▶ Set of tasks
1. In the forum thread, what reason did Tonya give for calling off the romance after the first few weeks?
2. Do these statements agree with the forum thread? Answer yes or no for each, quoting the deciding words. (a) Johnnymac has told Tonya the full extent of his feelings for her. (b) Johnnymac and Tonya started seeing each other again around the Christmas holidays. (c) Hicks suggests waiting 3-4 months before telling her to make her choice.

▶ Source passage

--- begin ---

# I'm in love but she doesn't feel the same - should I dump her or keep her?



## Johnnymac (Jan 19, 2011)

Earlier last year I was going through a separation and divorce while simultaneously starting a relationship with another woman. (Yes, I know - terrible timing, and I fully realize it was a mistake.) I'll call this woman "Tonya". Tonya and I hit it off wonderfully and began a romantic fling (no sex involved yet) while I was technically still married. After a few weeks, she called it off because she didn't want to feel like she was becoming a mistress.

In the next few months we got back together twice and broke up, each time getting deeper and heavier into short relationships. While those were going on, Tonya seemed to be crazy about me while I was crazy about her. She and made both vague and concrete references about the future, and she seemed very sincere about being serious with me. She finally called things off for good because I could not give her 100% due to the divorce still going on, because she felt like I could not give her everything she needed with these strings still attached to me. Unfortunately I took splitting with her really, REALLY hard because I had realized that I was falling head over heels in love with her. I was devastated.

Since then, I had to do a lot of healing to do. I went through Thanksgiving week and most of December alone and that was incredibly difficult. Eventually the whole divorce process wound down and ended, I had moved out on my own, had moved on and was starting to get comfortable in my new single life.

Meanwhile around the Christmas holidays, Tonya and I started seeing one another again, this time very slowly and carefully with occasional dating. Things have been feeling good and comfortable with no rushing into things as quickly and heavily as before. In theory I want to give us all the time and space we need for a proper courtship and for a relationship to blossom.

The trouble is, after recently having a sort of "define the relationship" discussion, she has made it clear that she doesn't want any relationship with me or any other man right now or for the foreseeable future. All she wants is non-committal dating. Strange because during my divorce process (when I was less available) she was all gung-ho about having something serious with me but now she's not.

Now I'm around this woman enough, and know enough about her work schedule, her time with her kids, her friends, etc. to know that there most likely isn't another guy she's involved with, so Tonya's probably not playing me in that regard.

I'm still crazy in love with her. I can't seem to shake it. It hurts like a mild heartbreak that she doesn't want to have much to do with me outside of occasionally going out or hanging around at her house as friends.

I've never told her the full extent of my feelings towards her. I know she likes me, but it wouldn't be a stretch to say that she probably doesn't love me back.

What should I do? Should I tough it out for a few more months of courtship in hopes that Tonya might change her mind and begin to have deeper feelings for me? Should I tell her how I truly feel? Or should I cut things off now and work on trying to fall out of love with her, as difficult as that will be?  

I've already tried dating a few other women, but I just can't get Tonya out of my mind and out of my heart. Please help! :scratchhead:


----------



## moonangel (Jan 19, 2011)

Why can't you just tell her exactly how you feel about her? I don't get this holding back thing.


----------



## Hicks (Jan 14, 2011)

What she said was a test to see if you are man enough to overcome a barrier... Be the best MAN you can for 3-4 months and at that point tell her to make her choice. Operate from a position of strength which is your masculinity, your ability to keep her emotionally happy, and your complete lack of need that she is in your life.


----------



## major misfit (Oct 17, 2010)

--- end ---

▶ Recorded data
--- begin ---

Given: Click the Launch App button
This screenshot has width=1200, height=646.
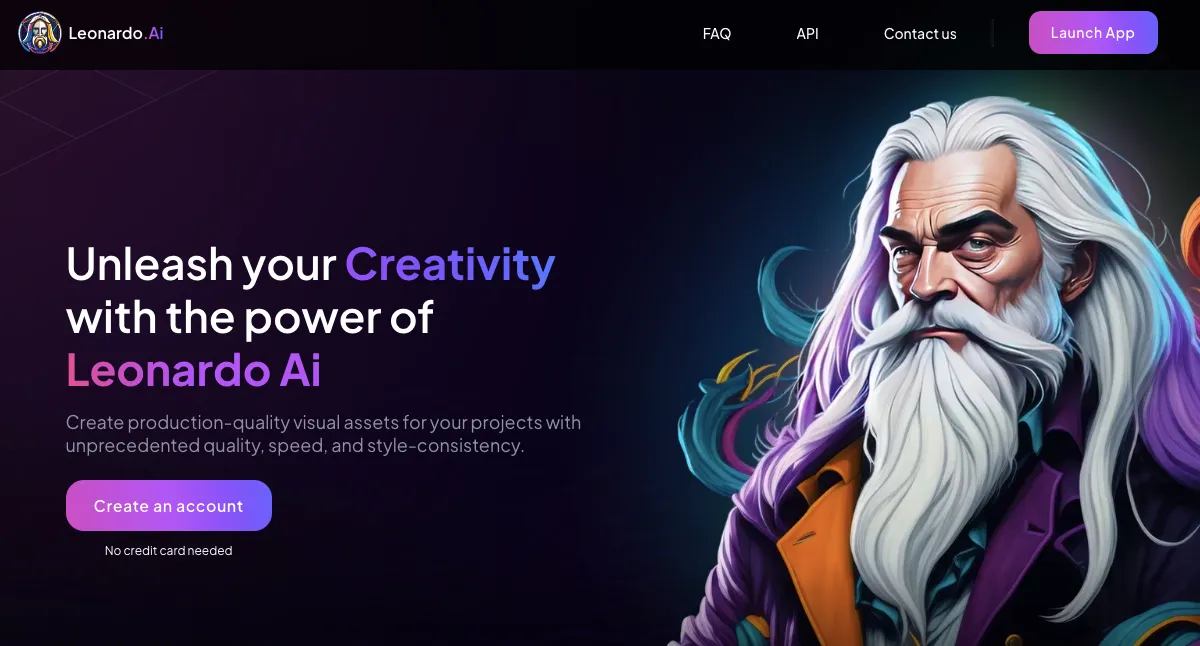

--- end ---
--- begin ---

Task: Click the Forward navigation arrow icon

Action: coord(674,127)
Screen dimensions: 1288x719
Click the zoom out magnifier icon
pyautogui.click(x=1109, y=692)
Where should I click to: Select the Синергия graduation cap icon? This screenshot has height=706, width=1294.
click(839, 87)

--- end ---
--- begin ---

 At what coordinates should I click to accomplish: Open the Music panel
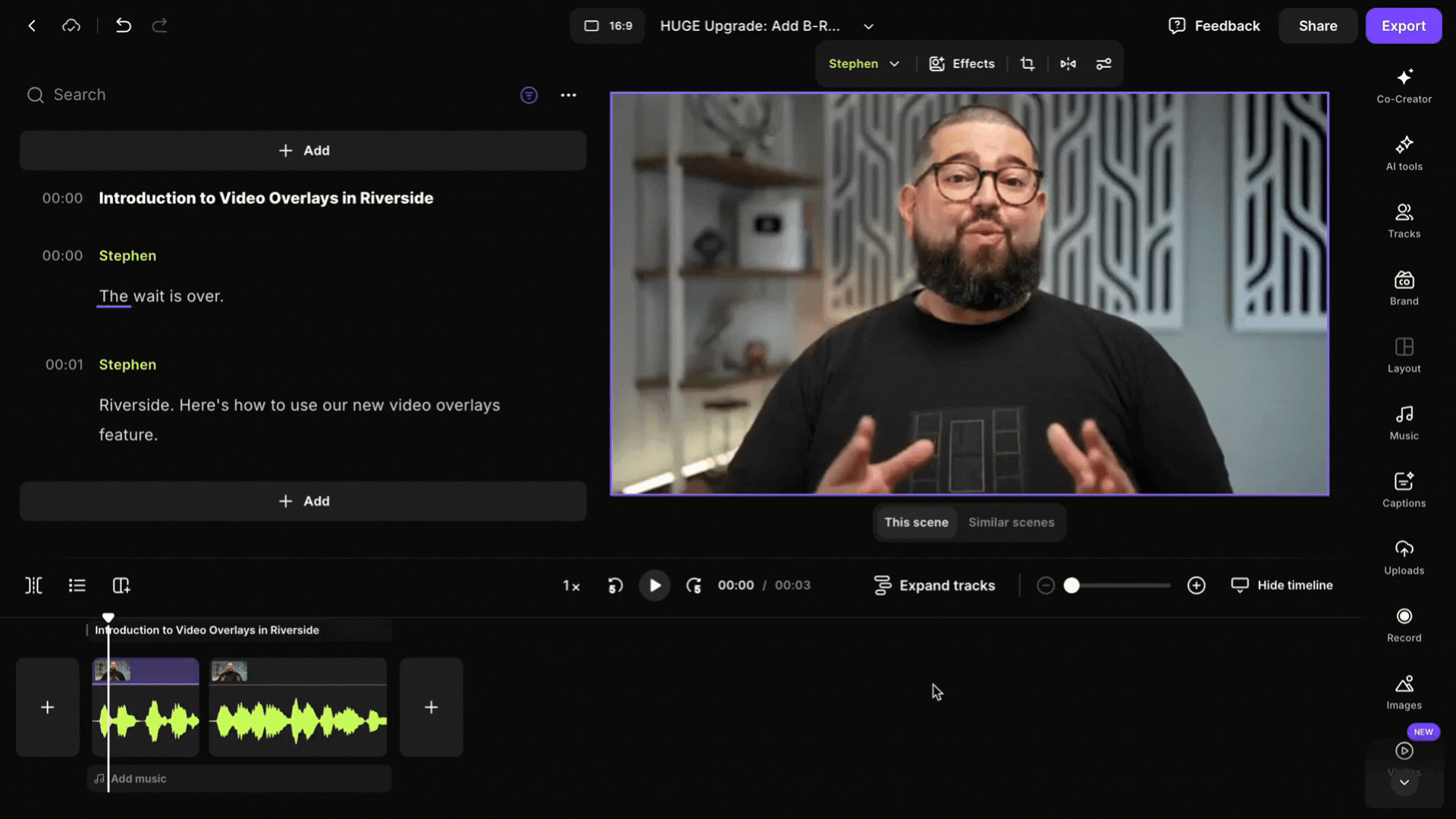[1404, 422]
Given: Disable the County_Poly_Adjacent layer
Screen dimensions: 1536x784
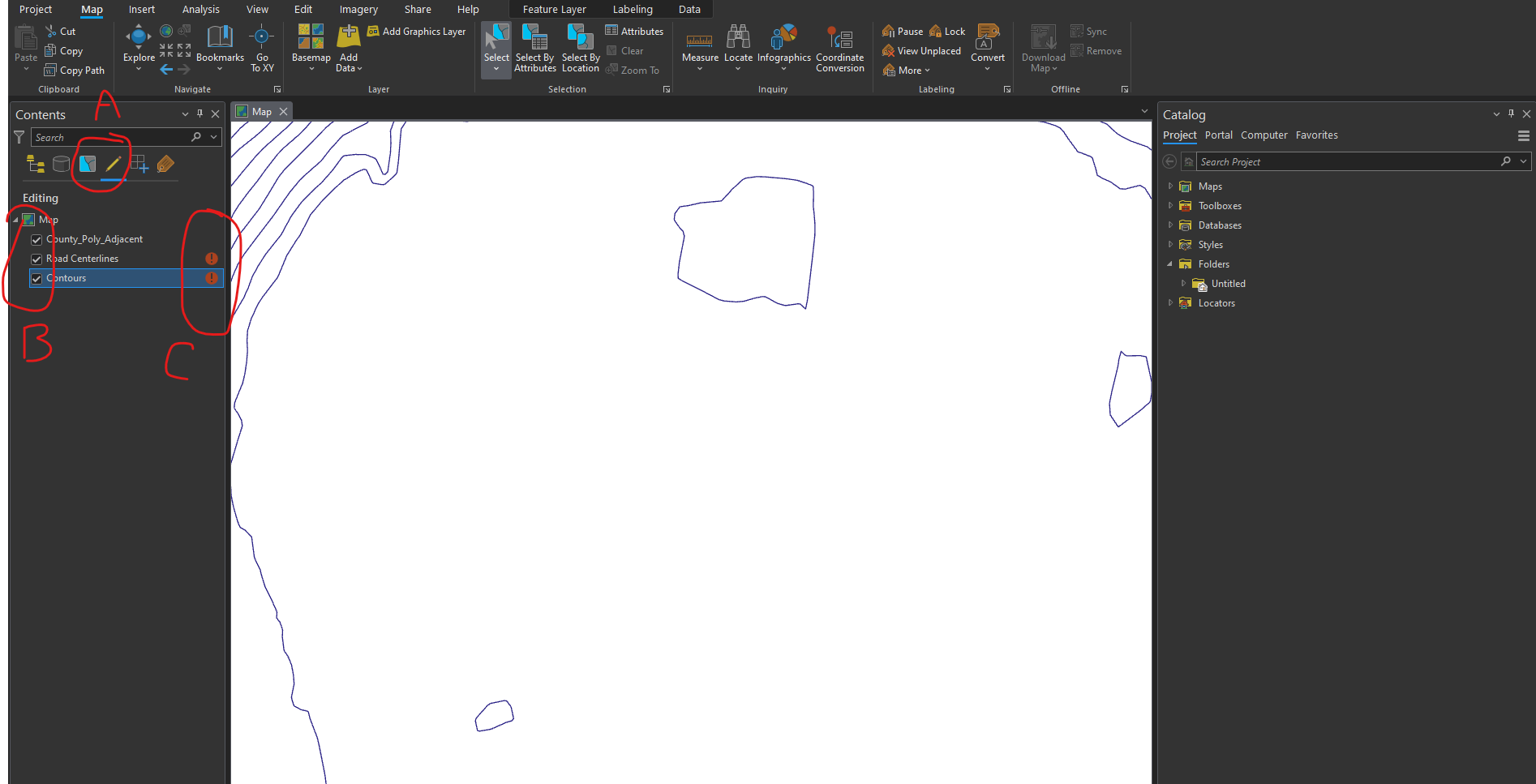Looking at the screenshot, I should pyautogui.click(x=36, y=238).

--- end ---

▶ Task-by-task answers
1. She didn't want to feel like she was becoming a mistress.

2.
(a) No: "I've never told her the full extent of my feelings towards her."
(b) Yes: "Meanwhile around the Christmas holidays, Tonya and I started seeing one another again"
(c) Yes: "Be the best MAN you can for 3-4 months and at that point tell her to make her choice."